Oct 1, 2009
Day 1: "Wait a minute...who am I here?"
Okay, I KNOW. The Stepfather came out in 1987. It's a veritable cult classic. I reviewed Stepfather 2 during my inaugural SHOCKTOBER event. And yet, I'd never seen the film in its entire entirety. In fact, I'd only seen a little bit of the ending in some clip show like "The 100 Scariest Movies Ever" or some such. Practically unbelievable, yes? But now I've seen it and that's the point. The past is the past, isn't it? We should let it go before I bring up that time you passed out in a puddle of your own drool after a wild night of Boone's Farm Blackberry Ridge, a box of Little Debbie Star Crunches, and 16 back to back episodes of The Golden Girls.
Wait, that was me. Well, moving on...
The Stepfather begins as a bloodied, be-wigged and be-bearded Terry O'Quinn showers and transforms himself into a squeaky clean slice of white bread.
He packs his bloody clothes into a suitcase and heads out of the house, leaving behind an incredibly gruesome tableau of dead bodies. It's quite a wonderful character setup- we assume that the man walking out the door is responsible for the carnage; the big body count, smashed up furniture, and ubiquitous blood sprays clue us in that Mr. White Bread is, in fact, rather psychotic. The dude doesn't even spare the wee ones from the deadly violence.
A year later, we discover that Mr. White Bread is actually Jerry Blake, and he's up and married himself to Susan (Shelley Hack), a sweet and passive young widow. Her teenage daughter Stephanie (Jill Schoelen) is, as you might expect, resistant to her new stepfather. It goes deeper than that, however: Stephanie thinks there's definitely something hinky going on in Jerry Land. We know, of course, that she's right.

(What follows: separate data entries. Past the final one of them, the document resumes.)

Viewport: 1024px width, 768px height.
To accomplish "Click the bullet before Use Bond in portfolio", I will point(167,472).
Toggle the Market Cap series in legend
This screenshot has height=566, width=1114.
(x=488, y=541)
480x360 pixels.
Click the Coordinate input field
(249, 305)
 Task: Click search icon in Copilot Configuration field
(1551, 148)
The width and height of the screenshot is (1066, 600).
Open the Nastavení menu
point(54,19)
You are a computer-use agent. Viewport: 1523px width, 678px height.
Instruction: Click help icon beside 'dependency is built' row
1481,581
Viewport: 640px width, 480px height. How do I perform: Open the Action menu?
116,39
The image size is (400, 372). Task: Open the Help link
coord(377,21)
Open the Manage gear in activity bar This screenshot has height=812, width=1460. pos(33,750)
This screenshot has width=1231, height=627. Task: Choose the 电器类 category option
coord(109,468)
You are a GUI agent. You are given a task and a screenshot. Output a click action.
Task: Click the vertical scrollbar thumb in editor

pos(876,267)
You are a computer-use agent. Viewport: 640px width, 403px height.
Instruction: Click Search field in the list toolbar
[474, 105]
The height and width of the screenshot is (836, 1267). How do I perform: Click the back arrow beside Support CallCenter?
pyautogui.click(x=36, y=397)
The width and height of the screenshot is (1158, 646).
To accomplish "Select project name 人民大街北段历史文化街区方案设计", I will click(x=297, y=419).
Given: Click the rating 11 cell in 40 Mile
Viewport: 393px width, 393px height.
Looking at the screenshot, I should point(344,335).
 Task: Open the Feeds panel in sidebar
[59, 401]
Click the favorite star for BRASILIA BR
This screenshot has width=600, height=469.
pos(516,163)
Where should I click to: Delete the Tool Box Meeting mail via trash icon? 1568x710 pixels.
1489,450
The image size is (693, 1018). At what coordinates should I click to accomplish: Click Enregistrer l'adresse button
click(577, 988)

No one believes her, but Stephanie has seen glimpses behind Jerry's nice guy facade, whether it's a passing scowl from him or one his secret basement-bound flipping out sessions. As Stephanie gets closer to the truth and destroys her stepfather's attempts at building a "perfect family" by repeatedly getting into trouble at school, Jerry's grasp on sanity loosens to the point of breaking...and when he breaks, he effing breaks. He systematically removes anyone who may find out his secret by whatever means necessary.
Really, the plot is the same as every other Lifetime movie ever made since the beginning of time immemorial, though the violence is amped up. The "stranger among us" thriller is almost always an enjoyable genre, but The Stepfather really separates itself from the pack on the virtue of its performances. Terry O'Quinn is so convincing as Jerry that one suspects the actor is a bit tapped in real life. It's a layered performance that lends a bit of sympathy to the man capable of cold-blooded murder- we see in his eyes that this homicidal nature is borne of an upbringing made of suffering. It's subtle, though, and director Joseph Ruben wisely stops himself from indulging in Jerry's past.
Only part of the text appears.